# Any tips for keeping hair out of the eyes!!



## Ms Stella (Aug 16, 2010)

Hello Poodle Experts 

Well as you know Stella has a long TK. We have actually had a growing TK for a year now...and for whatever reason Stella's fine, baby looking, hairs from her TK and even fine soft hair from her ears...keep getting in her eyes. This is causing tearing and staining. Its unsightly and I hate the thought of her eyes being irratated. 

I keep her TK in rubber bands and I use small barretts above both eyes...she doesnt bother it too much...ocassionally she might paw at her TK and eyes. She might have a blocked tear duct again..but I often see hair sticking in her eyes...

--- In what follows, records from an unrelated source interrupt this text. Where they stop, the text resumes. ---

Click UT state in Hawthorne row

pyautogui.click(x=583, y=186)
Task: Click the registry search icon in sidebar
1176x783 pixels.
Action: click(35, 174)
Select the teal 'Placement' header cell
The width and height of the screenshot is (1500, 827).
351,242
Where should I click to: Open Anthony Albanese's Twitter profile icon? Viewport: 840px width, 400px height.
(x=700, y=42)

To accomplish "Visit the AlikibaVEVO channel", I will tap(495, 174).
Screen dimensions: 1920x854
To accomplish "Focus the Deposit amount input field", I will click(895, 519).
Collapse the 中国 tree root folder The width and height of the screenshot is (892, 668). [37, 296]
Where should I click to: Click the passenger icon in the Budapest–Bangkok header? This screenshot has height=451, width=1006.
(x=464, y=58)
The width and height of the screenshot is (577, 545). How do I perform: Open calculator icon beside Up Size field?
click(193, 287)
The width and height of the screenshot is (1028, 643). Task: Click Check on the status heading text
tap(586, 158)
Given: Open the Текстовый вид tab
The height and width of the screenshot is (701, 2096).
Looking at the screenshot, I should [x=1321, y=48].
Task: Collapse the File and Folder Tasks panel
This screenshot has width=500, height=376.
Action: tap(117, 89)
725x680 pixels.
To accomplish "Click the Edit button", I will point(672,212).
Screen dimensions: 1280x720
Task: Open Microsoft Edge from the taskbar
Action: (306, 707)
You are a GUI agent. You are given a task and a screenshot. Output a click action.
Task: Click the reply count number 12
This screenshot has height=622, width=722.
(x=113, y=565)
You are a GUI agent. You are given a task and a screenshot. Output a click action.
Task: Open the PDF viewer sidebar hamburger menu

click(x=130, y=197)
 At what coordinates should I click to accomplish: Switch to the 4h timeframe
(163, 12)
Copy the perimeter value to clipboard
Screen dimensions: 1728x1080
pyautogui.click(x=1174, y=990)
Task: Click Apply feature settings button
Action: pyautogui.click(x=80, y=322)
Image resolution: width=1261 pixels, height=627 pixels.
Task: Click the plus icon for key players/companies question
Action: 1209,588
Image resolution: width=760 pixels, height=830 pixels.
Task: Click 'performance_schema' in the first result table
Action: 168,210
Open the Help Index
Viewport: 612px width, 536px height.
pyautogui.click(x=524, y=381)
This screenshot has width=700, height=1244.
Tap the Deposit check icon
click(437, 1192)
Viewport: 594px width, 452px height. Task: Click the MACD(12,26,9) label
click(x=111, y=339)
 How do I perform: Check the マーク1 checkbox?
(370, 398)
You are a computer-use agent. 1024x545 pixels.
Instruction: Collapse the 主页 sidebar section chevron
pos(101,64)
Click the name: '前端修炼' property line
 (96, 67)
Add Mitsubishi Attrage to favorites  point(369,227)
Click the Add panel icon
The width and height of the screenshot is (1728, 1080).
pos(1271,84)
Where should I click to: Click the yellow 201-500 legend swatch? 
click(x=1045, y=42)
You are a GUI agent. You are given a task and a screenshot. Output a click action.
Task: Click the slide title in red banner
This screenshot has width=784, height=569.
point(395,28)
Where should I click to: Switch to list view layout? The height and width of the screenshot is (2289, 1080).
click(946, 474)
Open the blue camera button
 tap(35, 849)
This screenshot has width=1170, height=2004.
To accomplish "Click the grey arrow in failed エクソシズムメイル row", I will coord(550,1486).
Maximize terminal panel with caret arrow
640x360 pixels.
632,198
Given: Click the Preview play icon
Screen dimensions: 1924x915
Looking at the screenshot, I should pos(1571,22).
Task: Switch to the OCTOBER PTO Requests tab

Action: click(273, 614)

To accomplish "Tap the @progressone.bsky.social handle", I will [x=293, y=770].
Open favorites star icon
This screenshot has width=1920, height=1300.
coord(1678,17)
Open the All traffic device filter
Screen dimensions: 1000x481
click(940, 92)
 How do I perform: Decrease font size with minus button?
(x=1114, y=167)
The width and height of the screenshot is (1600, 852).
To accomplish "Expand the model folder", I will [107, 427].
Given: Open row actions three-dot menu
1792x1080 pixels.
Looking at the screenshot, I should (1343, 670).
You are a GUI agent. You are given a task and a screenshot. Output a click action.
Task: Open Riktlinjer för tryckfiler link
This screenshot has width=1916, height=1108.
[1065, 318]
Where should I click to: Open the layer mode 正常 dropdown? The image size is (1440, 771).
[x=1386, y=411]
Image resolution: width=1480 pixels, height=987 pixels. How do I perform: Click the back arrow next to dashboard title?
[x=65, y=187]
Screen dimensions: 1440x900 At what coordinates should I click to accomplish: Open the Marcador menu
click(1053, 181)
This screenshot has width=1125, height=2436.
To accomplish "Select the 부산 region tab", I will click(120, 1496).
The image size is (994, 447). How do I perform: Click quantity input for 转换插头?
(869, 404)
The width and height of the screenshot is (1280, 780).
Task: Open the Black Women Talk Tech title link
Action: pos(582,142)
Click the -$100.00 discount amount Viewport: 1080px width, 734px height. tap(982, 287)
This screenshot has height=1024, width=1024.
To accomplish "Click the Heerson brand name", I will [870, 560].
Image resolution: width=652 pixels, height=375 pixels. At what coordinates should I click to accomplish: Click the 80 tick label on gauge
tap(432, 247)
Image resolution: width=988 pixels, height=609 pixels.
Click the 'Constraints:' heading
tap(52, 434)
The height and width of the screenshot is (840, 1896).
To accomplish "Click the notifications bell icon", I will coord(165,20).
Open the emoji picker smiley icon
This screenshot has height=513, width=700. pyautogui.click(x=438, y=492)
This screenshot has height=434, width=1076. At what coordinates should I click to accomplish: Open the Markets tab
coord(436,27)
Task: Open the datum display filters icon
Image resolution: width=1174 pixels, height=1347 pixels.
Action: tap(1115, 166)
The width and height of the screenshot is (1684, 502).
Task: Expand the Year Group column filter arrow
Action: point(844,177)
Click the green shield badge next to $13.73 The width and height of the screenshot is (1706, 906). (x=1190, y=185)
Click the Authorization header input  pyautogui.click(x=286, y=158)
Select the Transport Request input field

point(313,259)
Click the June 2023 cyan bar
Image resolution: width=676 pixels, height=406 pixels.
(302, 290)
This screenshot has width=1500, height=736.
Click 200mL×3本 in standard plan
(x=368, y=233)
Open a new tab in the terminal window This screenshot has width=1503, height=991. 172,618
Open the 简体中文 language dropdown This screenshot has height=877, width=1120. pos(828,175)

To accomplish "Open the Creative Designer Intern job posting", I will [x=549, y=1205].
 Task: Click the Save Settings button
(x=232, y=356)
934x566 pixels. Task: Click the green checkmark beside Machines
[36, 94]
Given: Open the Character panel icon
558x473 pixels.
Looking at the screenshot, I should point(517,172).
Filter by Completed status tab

Does anyone use hair spray on a daily bases? I thought of this but worry if hair with spray on it gets in her eyes that it would be worse...

any tips would be greatly appreciated


----------



## Fluffyspoos (Aug 11, 2009)

What about mousse?


----------



## CharismaticMillie (Jun 16, 2010)

Stella there really is no solution that I have personally found or heard of other than just constant re-banding. This is an issue with Tiger, too. It does cause eye irritation and tearing. I started banding his hair closer to the root and a bit tighter and redid the bands close to the eyes once daily. My groomer who shows standard poodles said that this is the main reason why she does not keep a long TK on her dogs after they finish. Whites have finer hair that I think the hairs get loose so much easier than others like the blacks and browns. Millie's eyes never seemed to get hairs in them or get irritated when she had a grown out TK. 

I wouldn't use hairspray on a regular basis, JMO.


----------



## Ms Stella (Aug 16, 2010)

Fluffyspoos said:


> What about mousse?


I wonder about any product really...on a daily basis. Because eventually the hair will fall and get in the eyes...I worry that would make it worse to have hair and hairspray or mousse in her eyes..I love the long TK but have been thinking of getting rid of it if its going to be an issue for her eyes :-(


----------



## Ms Stella (Aug 16, 2010)

Darn...that is what I was thinking too :-( I just dont want it to be true..lol Thanks


----------